Не всем удалось разместиться в домах, — многие польские хутора и деревушки были уничтожены отступающими немцами, — но особо никто не возмущался. Вырыть землянку солдату, прошедшему сотни вёрст, перелопатившему горы земли — дело, хоть и требующее времени, но достаточно привычное, а потому…

День перешёл в вечер, зима вовсю играла ветром и снегом, можно было бы и на боковую — «придавить полсуток», отыграться за бессонные ночи, когда шли непрекращающиеся бои, когда атаки сменялись контратаками и всё вокруг беспрерывно безумолчно грохотало, свистело и шипело. Но на боковую никто не торопился.

Вокруг костерка сидели чуть ли не всем разведвзводом. Правда, от взвода осталось немного, а пополнения ещё не было… А почему не все? Ну, понятно, война, а так: двое были в дозоре, да командира вызвали в штаб полка. Оставалось одиннадцать человек — и то, Слава Богу!

Пили чай. Старшина утром ещё доставил горяченького, да в обед кухня приезжала, да сухого пайка не пожалели. В общем, под вечер заваривали да пили чай — третий котелок.

Немец появился перед костром так неожиданно, что поначалу ошалели и не сразу схватились за оружие. И Ильдара заметили не сразу — тот, с махоньким своим росточком часто в разведке пригождался, а тут… За немцем, тоже, кстати, невеликим, спрятался, и только потом на свет вышагнул:

— Ребяты, это моя его веду!

— Твою, да ещё как! — в десяток глоток загнули мужики, уже успевшие и автоматы схватить и другое оружие.

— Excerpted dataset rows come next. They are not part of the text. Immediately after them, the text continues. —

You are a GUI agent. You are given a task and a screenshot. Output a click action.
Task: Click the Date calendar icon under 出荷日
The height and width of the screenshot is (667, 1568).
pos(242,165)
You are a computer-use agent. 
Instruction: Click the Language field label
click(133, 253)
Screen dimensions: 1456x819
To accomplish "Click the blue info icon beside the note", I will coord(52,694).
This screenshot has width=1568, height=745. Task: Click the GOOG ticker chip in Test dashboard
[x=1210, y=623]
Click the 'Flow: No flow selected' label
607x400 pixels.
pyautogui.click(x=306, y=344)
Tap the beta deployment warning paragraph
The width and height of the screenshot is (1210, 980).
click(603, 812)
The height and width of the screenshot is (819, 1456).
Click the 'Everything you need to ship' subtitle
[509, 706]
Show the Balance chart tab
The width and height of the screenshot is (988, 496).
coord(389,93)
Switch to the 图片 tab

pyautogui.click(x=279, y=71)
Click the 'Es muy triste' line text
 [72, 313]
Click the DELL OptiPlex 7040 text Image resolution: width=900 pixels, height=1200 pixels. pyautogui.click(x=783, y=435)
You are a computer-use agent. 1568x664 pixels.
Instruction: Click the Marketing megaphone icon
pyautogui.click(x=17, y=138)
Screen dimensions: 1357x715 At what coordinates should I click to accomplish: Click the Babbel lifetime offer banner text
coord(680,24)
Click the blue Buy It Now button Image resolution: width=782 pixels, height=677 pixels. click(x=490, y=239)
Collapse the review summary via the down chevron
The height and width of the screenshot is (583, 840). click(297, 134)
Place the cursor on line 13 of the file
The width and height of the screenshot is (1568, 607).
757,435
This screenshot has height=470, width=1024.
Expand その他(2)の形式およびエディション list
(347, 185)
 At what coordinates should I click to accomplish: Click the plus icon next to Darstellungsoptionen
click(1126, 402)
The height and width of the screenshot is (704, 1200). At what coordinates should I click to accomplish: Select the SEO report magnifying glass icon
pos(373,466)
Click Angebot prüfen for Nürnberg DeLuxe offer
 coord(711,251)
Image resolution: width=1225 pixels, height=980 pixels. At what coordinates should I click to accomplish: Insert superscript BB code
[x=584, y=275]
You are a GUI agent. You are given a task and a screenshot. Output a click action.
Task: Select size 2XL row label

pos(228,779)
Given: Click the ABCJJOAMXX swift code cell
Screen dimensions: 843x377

— Петров где? — вместо ругани перебил всех Балабанов, оставшийся за взводного.

— Тама осталася! — за два года на фронте Ильдар так и не научился говорить грамотно, но с него никто и не требовал, главное — человек надёжный, выручит всегда, не бросит, если что. — А это сама на Петрова вышел! Хэндэ хох, и вышел!